Converting a Streaming Pipeline to Batch

Batch Klio pipelines can be useful when performing backfills or when work can be done on a cadence. Batch jobs can also simplify local testing as resources to handle Pub/Sub messages are not required to be set up to kick off a job.

Config Changes

In the klio-job.yaml there are two config values that need to change in order to convert a streaming job to a batch job: the streaming field and the job_config.event input and output configurations.

Streaming

Set streaming to False:

 name: my-stream-job-that-i-want-to-be-batch
 pipeline_options:
   streaming: False
 job_config:
   <-- snip -->

Event I/O

Currently the only supported event inputs and outputs for streaming jobs are Google Cloud Pub/Sub. However there are multiple supported event configurations in batch mode, the simplest of which is a text file located locally or in GCS. Similarly, writing event outputs to a GCS file is available in batch mode by setting job_config.event.outputs.
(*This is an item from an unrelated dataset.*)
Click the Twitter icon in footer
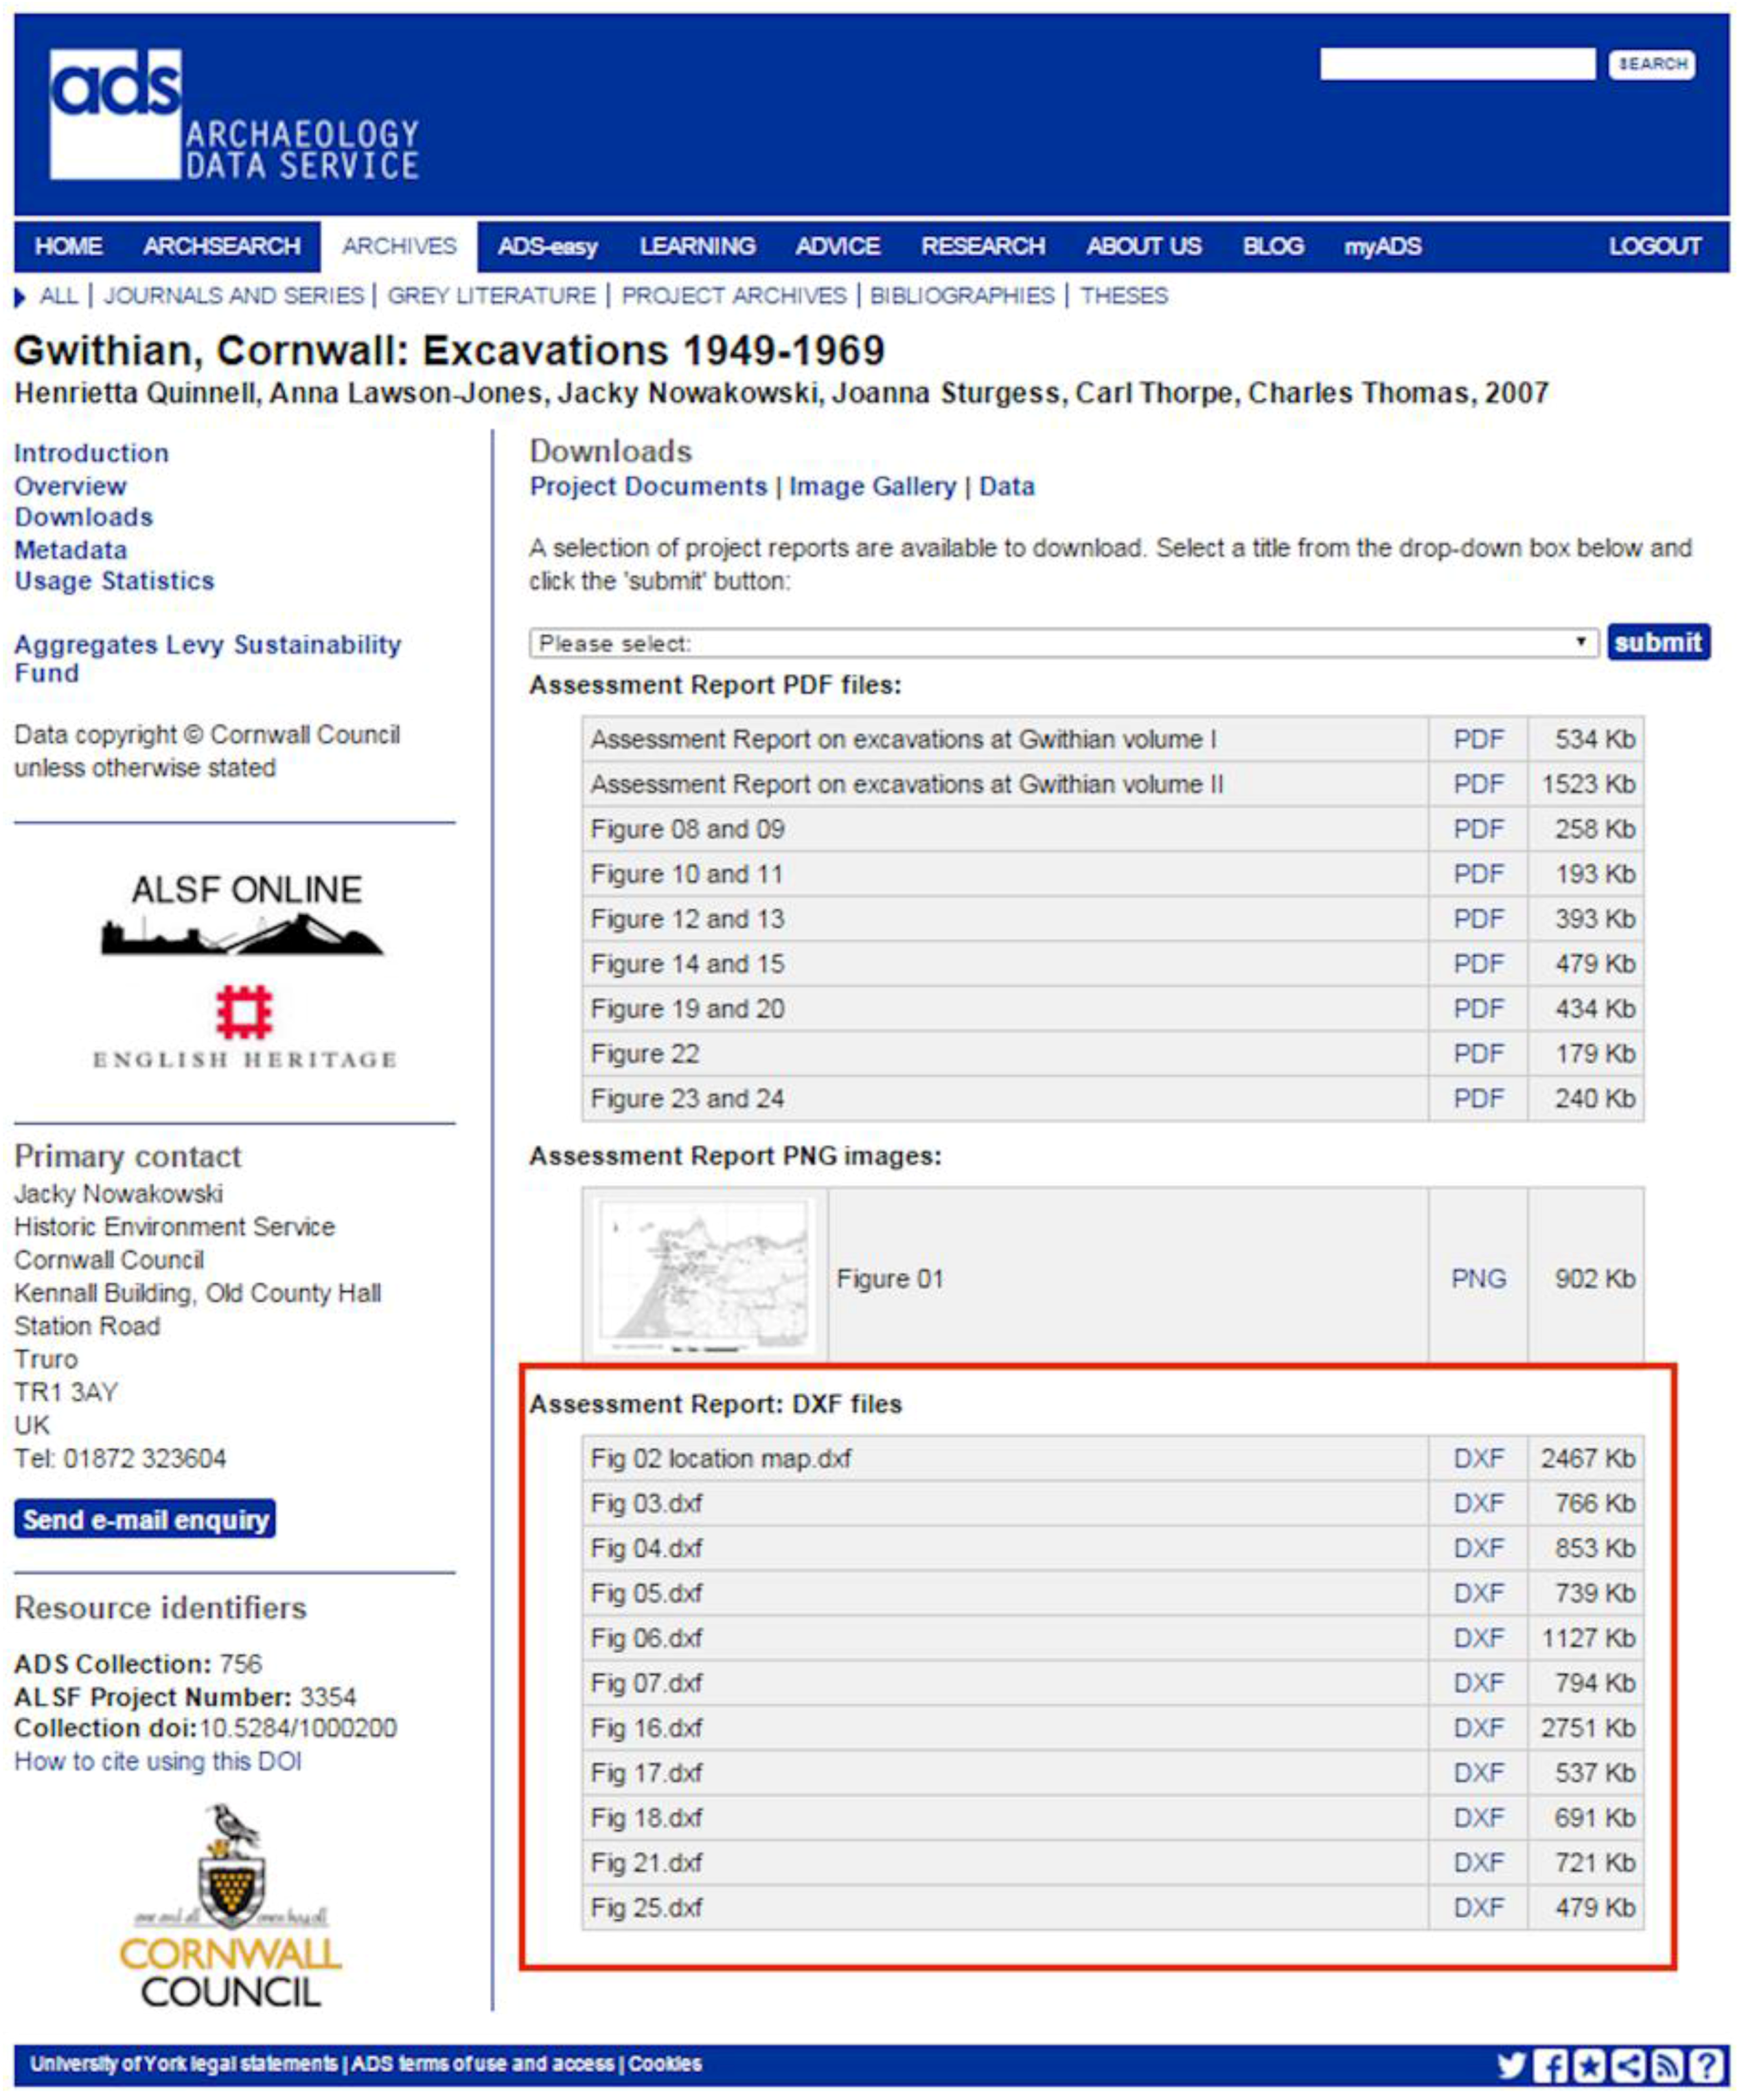Image resolution: width=1746 pixels, height=2100 pixels. 1511,2065
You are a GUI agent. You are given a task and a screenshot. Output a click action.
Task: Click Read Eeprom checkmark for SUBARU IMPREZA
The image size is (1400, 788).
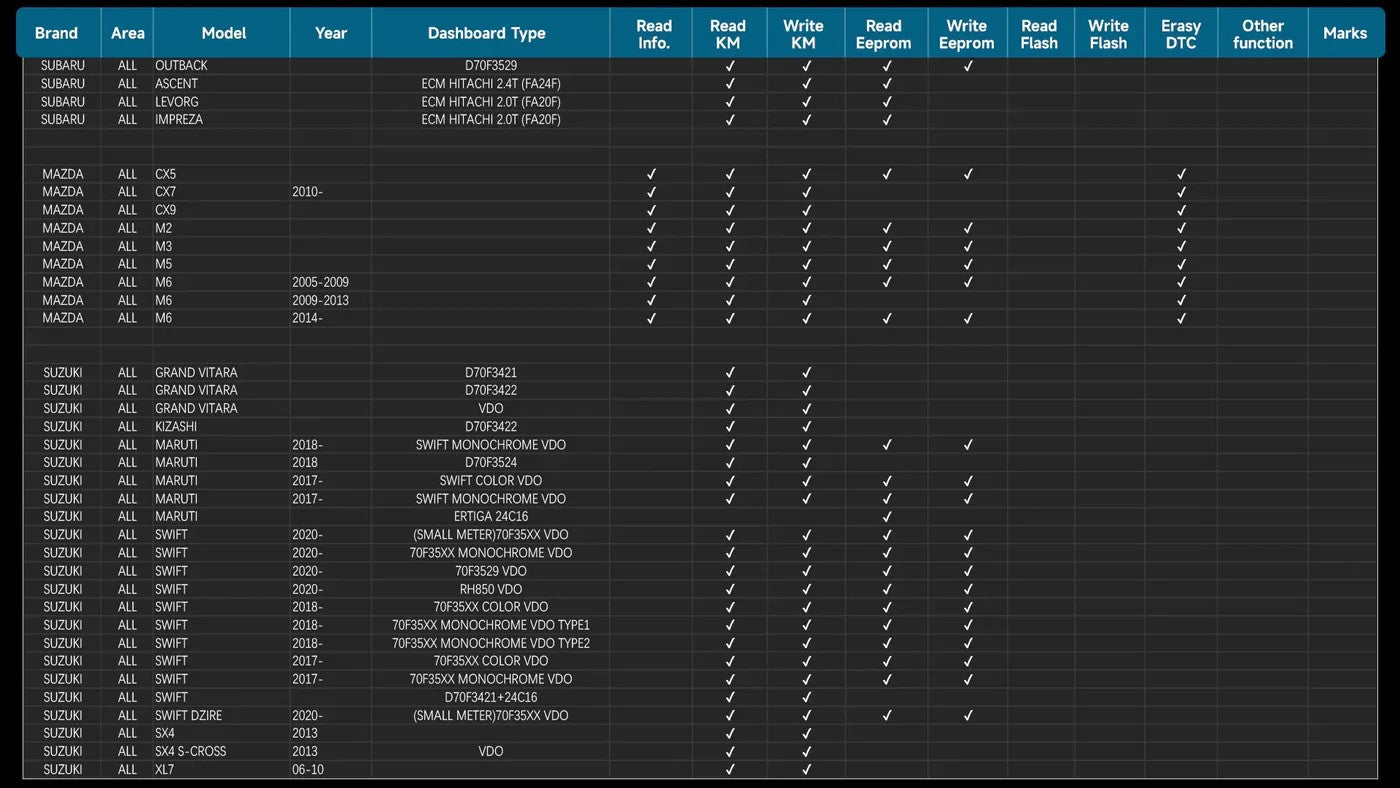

An example of of the changes for reading and writing to a GCS file are seen below:

 name: my-stream-job-that-i-want-to-be-batch
 pipeline_options:
   streaming: False
   <-- snip -->
 job_config:
   event:
     inputs:
       - type: file
         location: gs://my-event-input/my-input-elements.txt
     outputs:
       - type: file
         location: gs://my-event-output/

Note

A batch job can also be converted into a streaming job in a similar matter. However, missing resources such as Pub/Sub topics and subscriptions will need to be created with the command klio job verify --create-resources.